> **Provided entries**
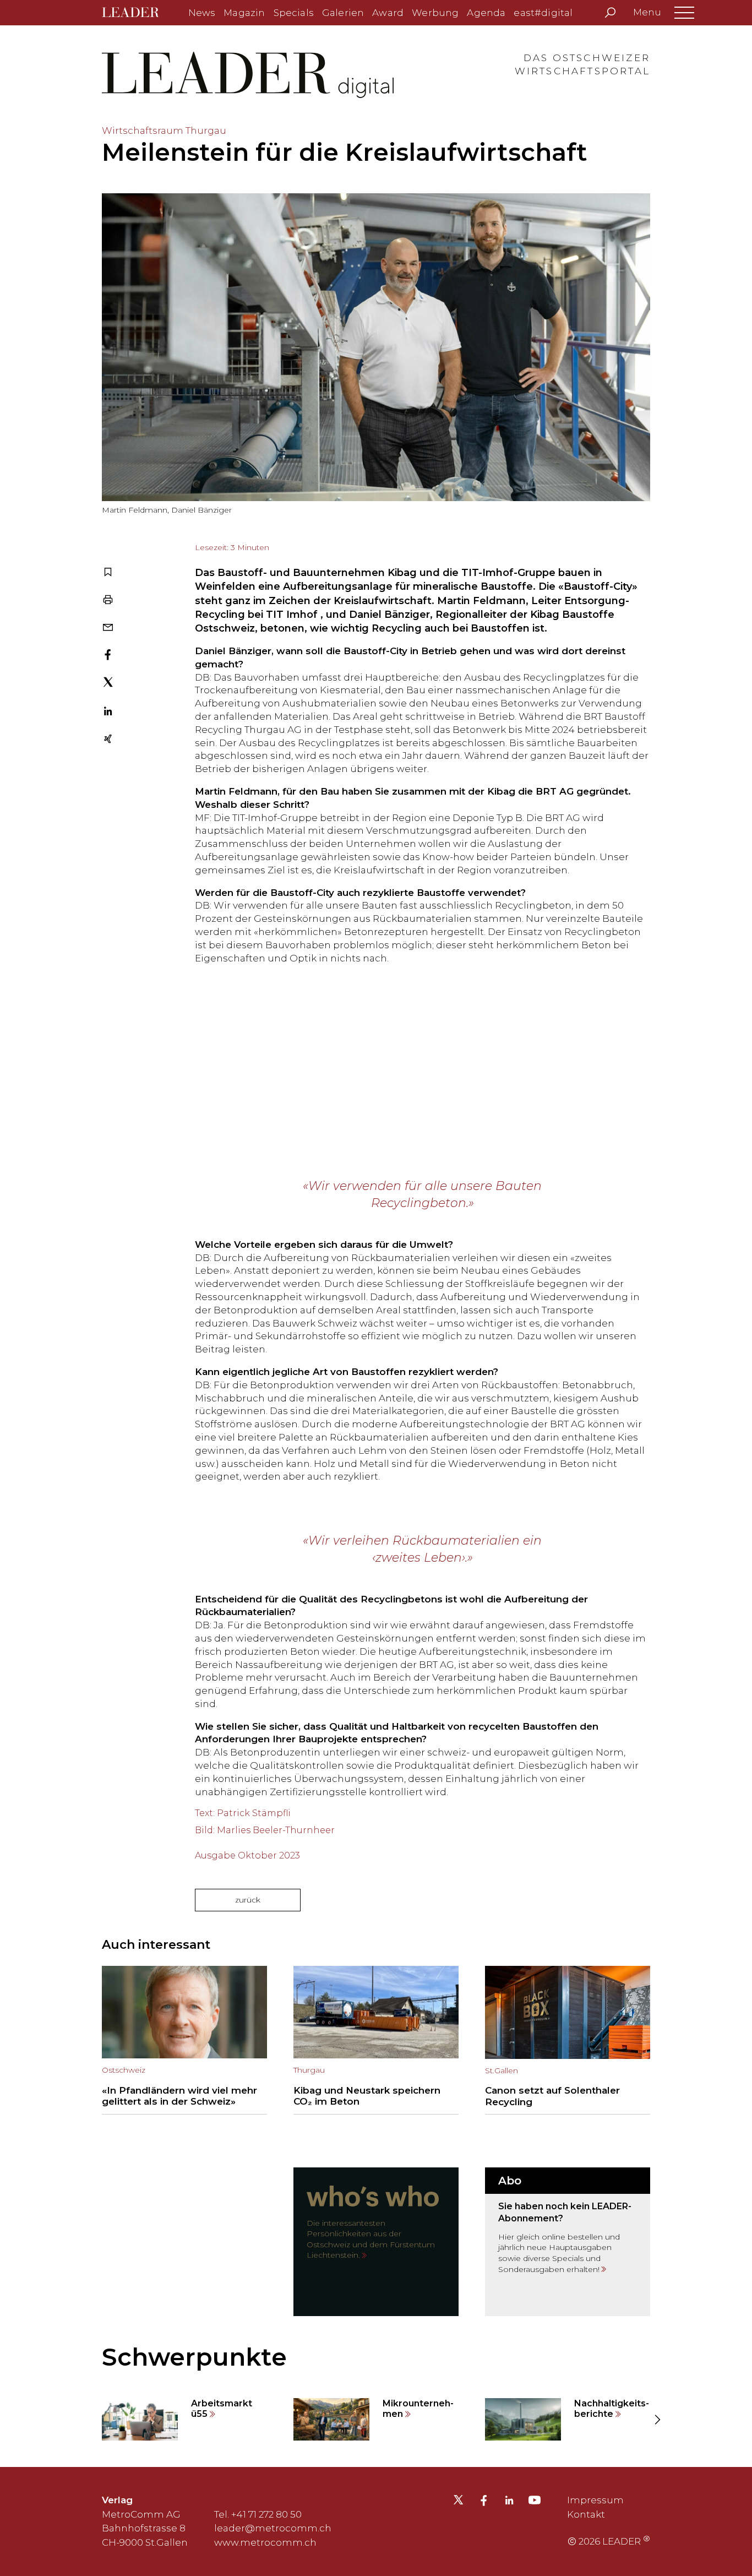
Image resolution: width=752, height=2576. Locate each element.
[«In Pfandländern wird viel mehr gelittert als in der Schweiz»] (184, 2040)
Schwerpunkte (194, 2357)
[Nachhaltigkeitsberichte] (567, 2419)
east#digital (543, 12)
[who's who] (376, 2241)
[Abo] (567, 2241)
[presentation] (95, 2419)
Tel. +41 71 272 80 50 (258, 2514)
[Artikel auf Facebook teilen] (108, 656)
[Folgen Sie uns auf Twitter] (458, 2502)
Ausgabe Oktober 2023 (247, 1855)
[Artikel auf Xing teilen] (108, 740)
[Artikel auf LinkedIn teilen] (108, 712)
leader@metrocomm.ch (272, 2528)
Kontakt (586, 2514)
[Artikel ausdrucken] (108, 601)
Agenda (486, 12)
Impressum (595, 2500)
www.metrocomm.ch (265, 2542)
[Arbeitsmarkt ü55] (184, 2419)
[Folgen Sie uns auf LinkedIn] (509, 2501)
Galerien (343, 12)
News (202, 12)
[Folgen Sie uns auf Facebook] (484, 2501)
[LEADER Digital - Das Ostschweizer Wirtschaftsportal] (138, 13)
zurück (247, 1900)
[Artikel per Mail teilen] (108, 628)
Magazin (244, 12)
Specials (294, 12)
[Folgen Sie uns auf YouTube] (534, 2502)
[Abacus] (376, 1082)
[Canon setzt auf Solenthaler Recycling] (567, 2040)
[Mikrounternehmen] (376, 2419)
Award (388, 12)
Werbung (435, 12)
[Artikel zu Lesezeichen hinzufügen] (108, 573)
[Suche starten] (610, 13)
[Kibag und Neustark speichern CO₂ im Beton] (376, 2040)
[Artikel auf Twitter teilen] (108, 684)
==
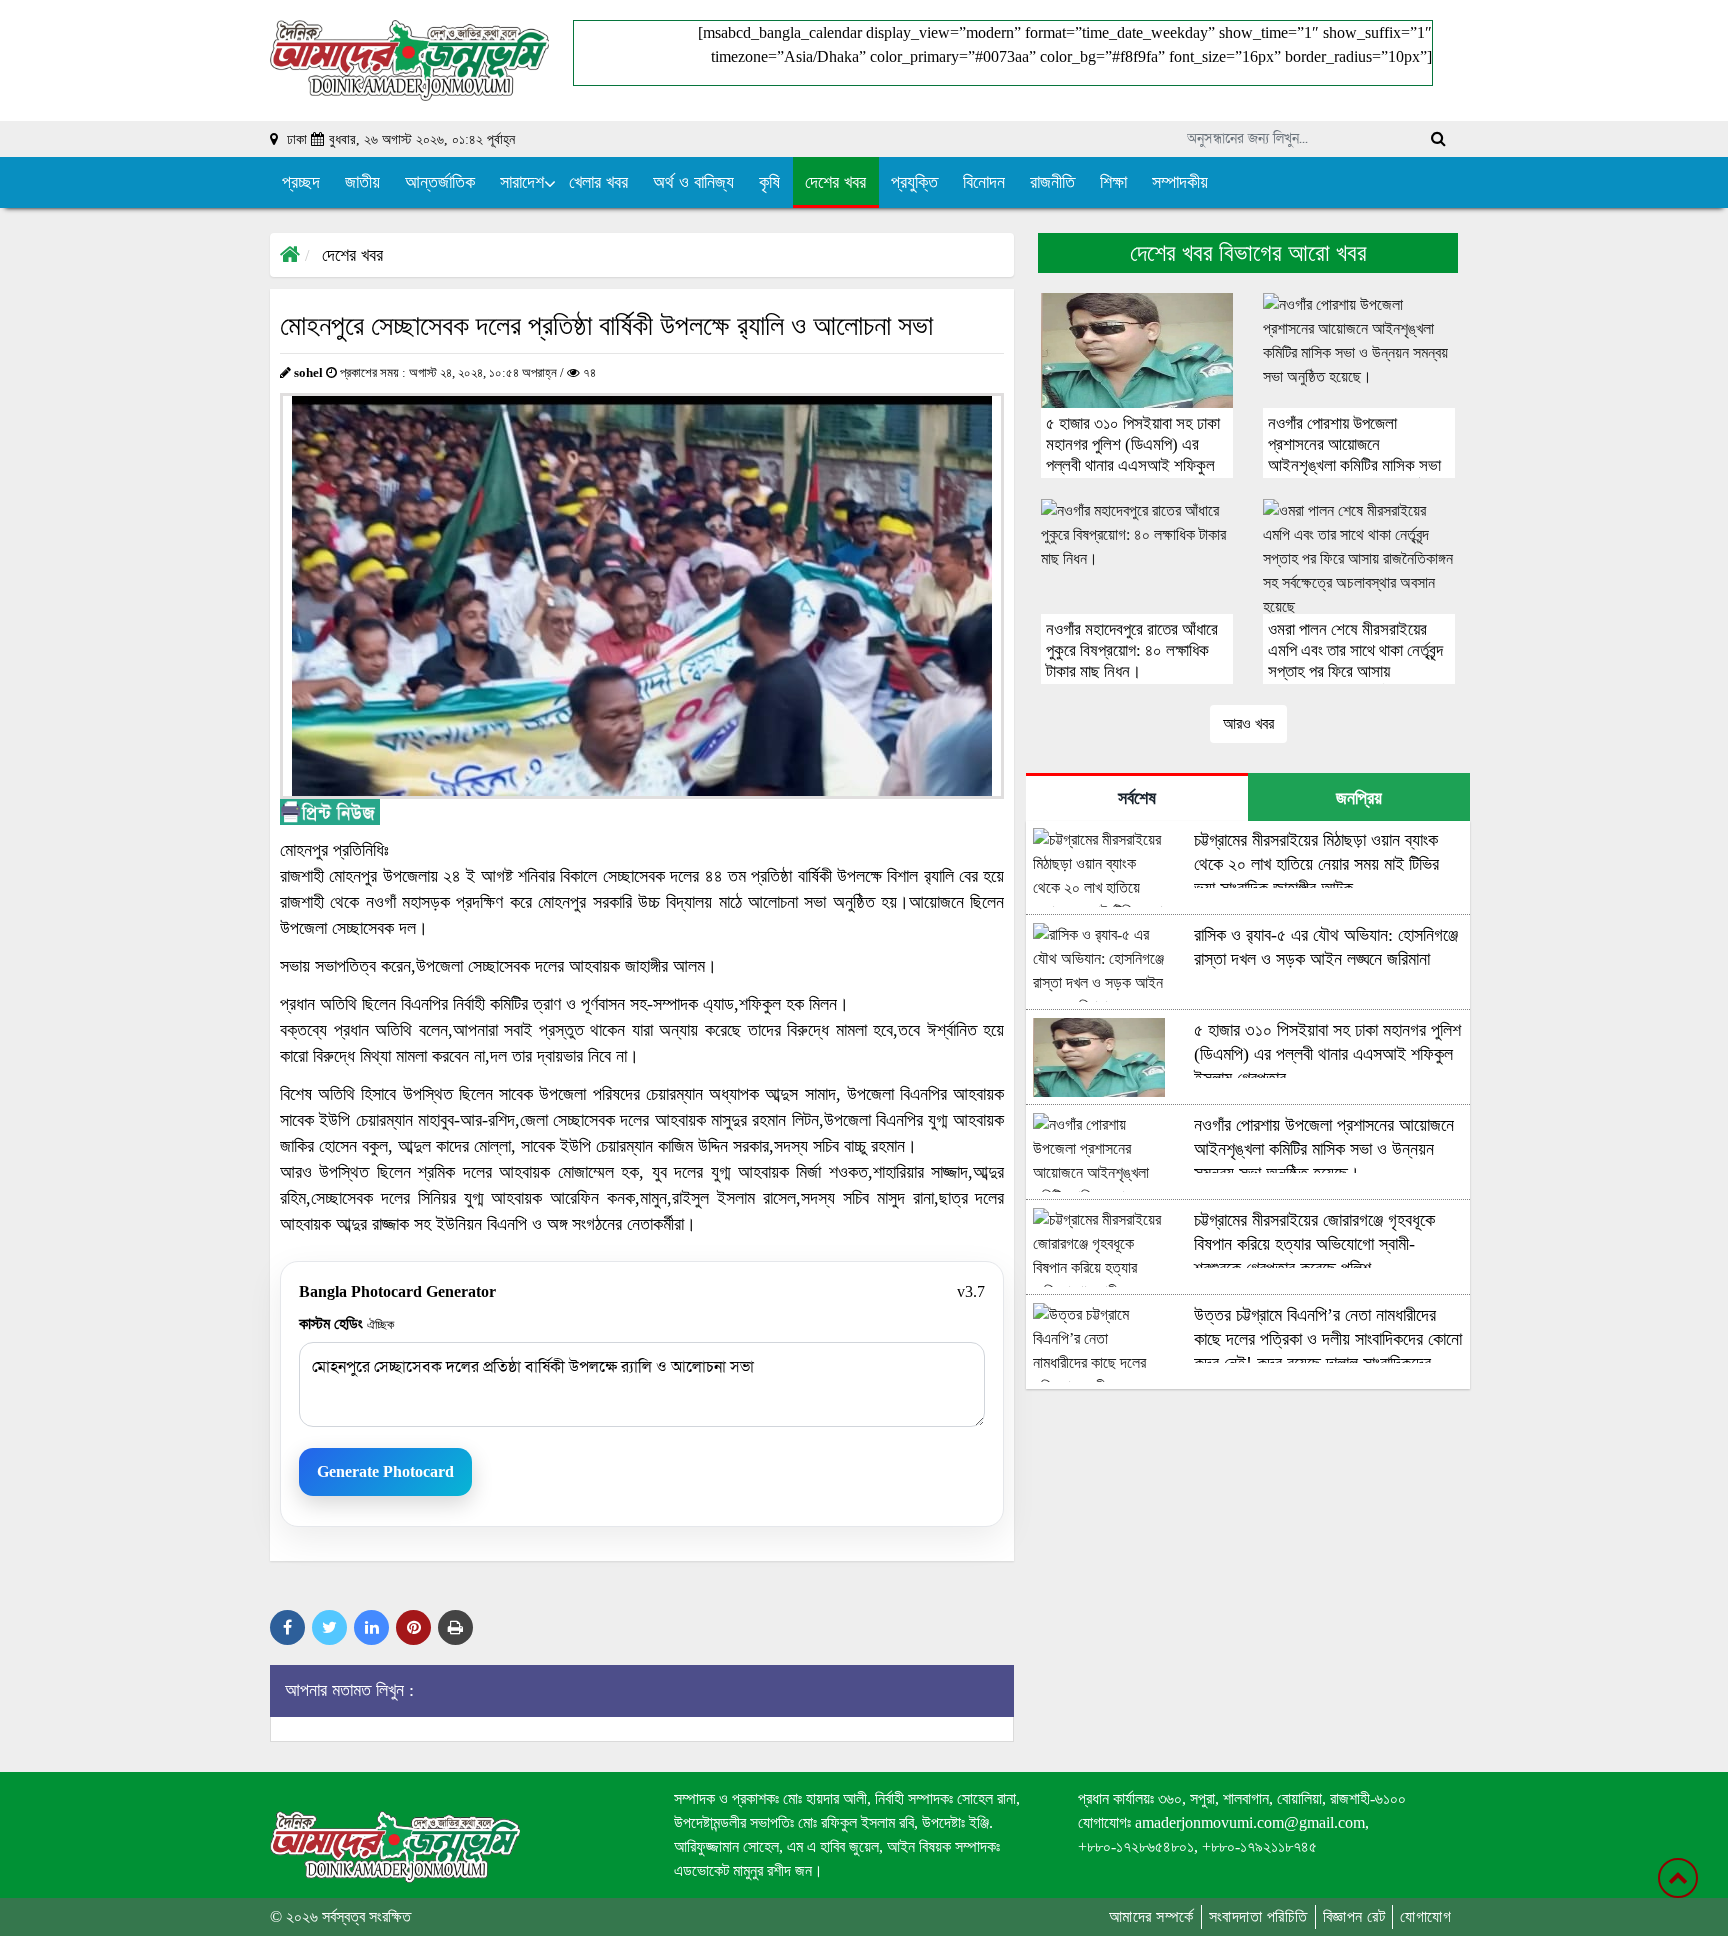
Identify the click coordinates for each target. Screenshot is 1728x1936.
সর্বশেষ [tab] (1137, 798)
...
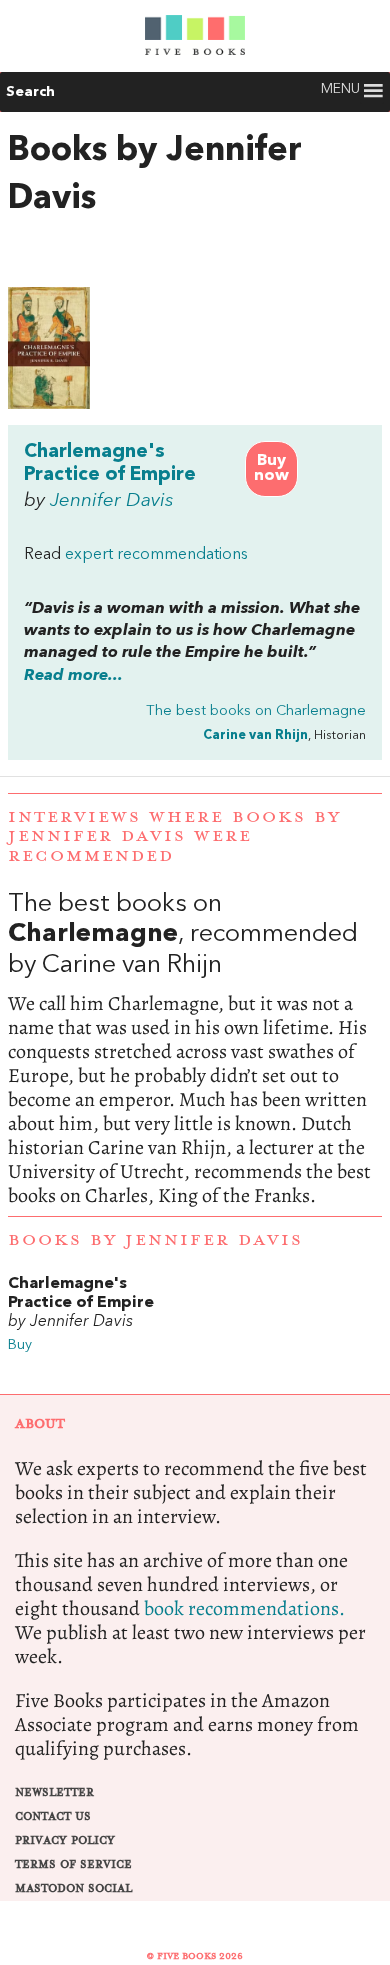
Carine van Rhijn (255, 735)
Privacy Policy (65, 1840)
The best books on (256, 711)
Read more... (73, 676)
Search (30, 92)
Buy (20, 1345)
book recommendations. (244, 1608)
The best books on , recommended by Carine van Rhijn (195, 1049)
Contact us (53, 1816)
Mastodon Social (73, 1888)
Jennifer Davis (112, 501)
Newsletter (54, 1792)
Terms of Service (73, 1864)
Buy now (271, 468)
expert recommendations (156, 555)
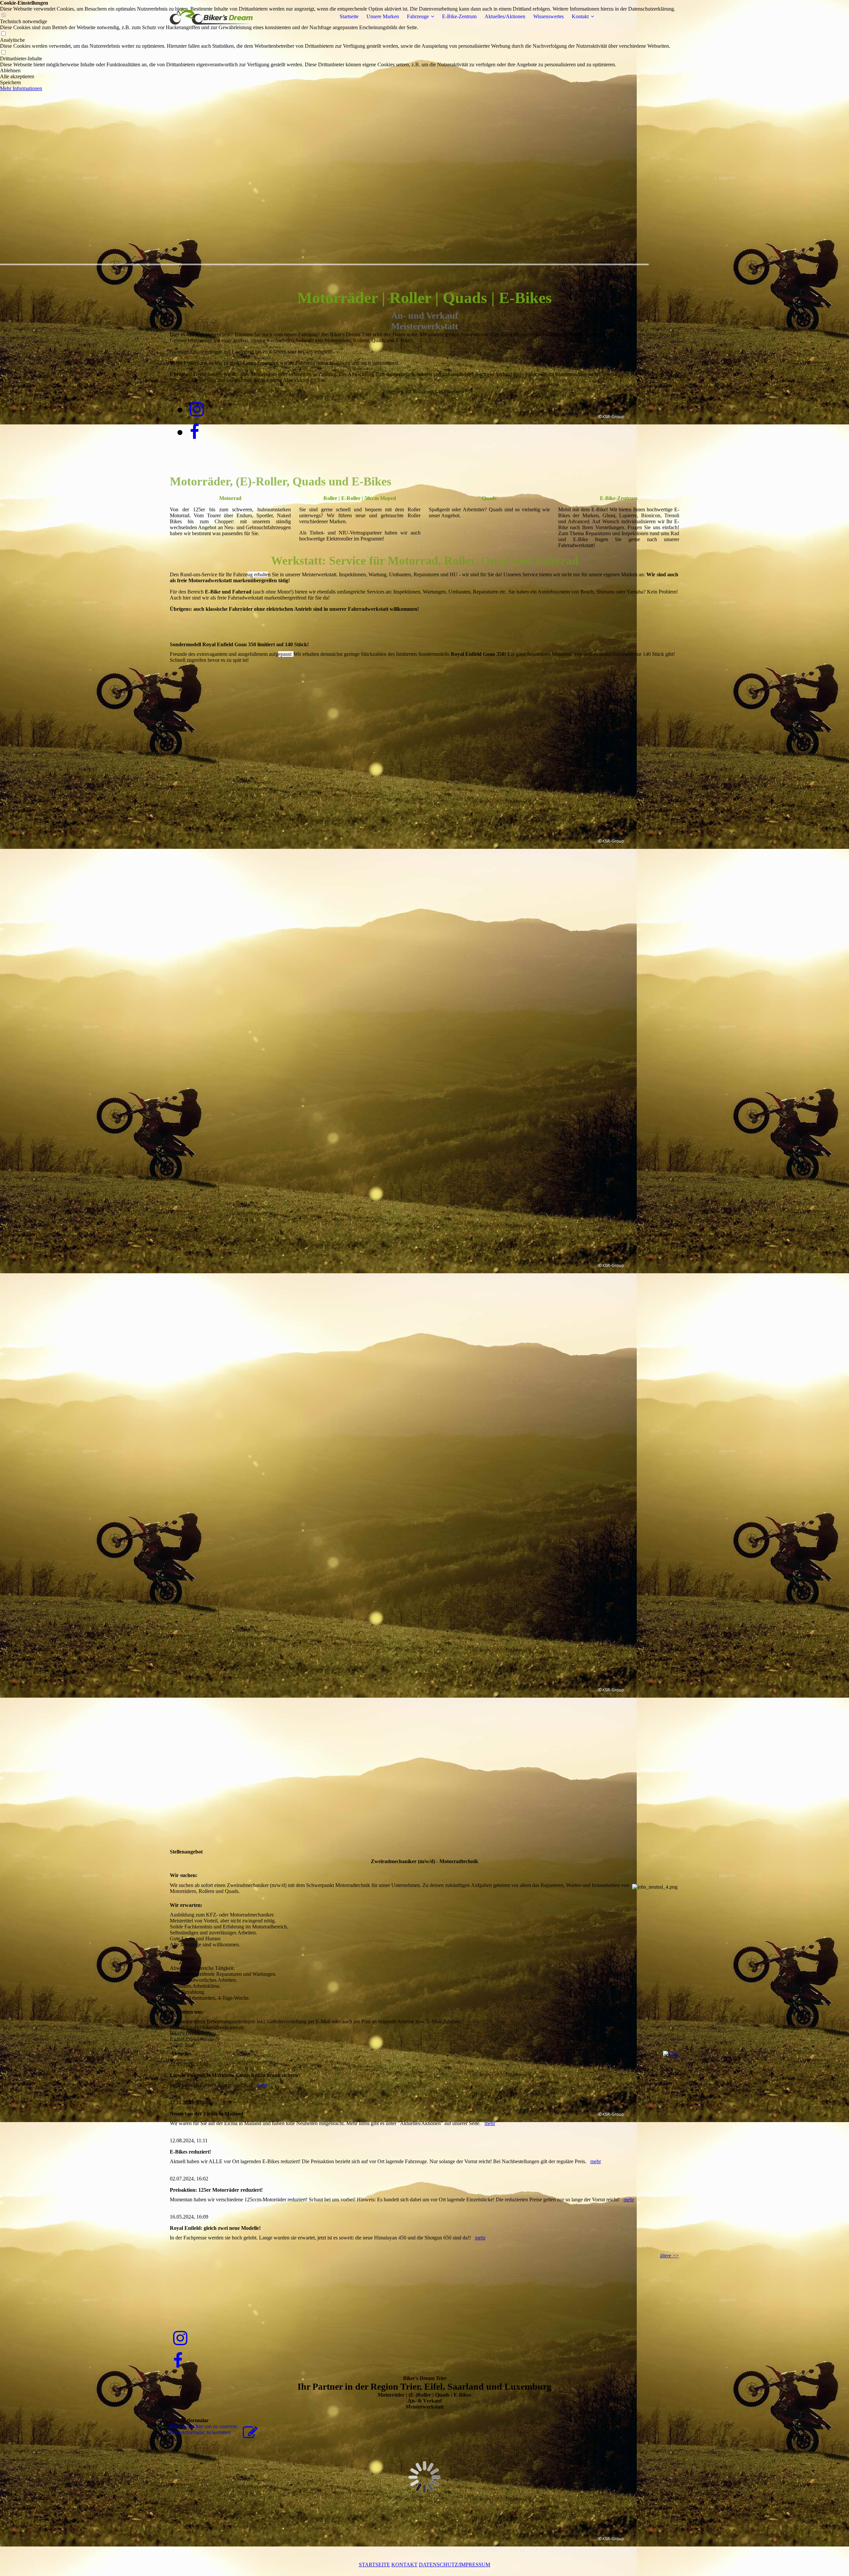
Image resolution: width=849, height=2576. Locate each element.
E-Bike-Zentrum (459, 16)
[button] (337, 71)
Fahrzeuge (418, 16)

> **Task description**
Return exactly the lines of the material above, starting at the line containing "Buy now (271, 468)" and finishing at the line containing "Fahrzeuge (418, 16)", without any pictures.

> **Response to this task**
Buy now (271, 468)
expert recommendations (156, 555)
Image resolution: width=849, height=2576. Locate each element.
E-Bike-Zentrum (459, 16)
[button] (337, 71)
Fahrzeuge (418, 16)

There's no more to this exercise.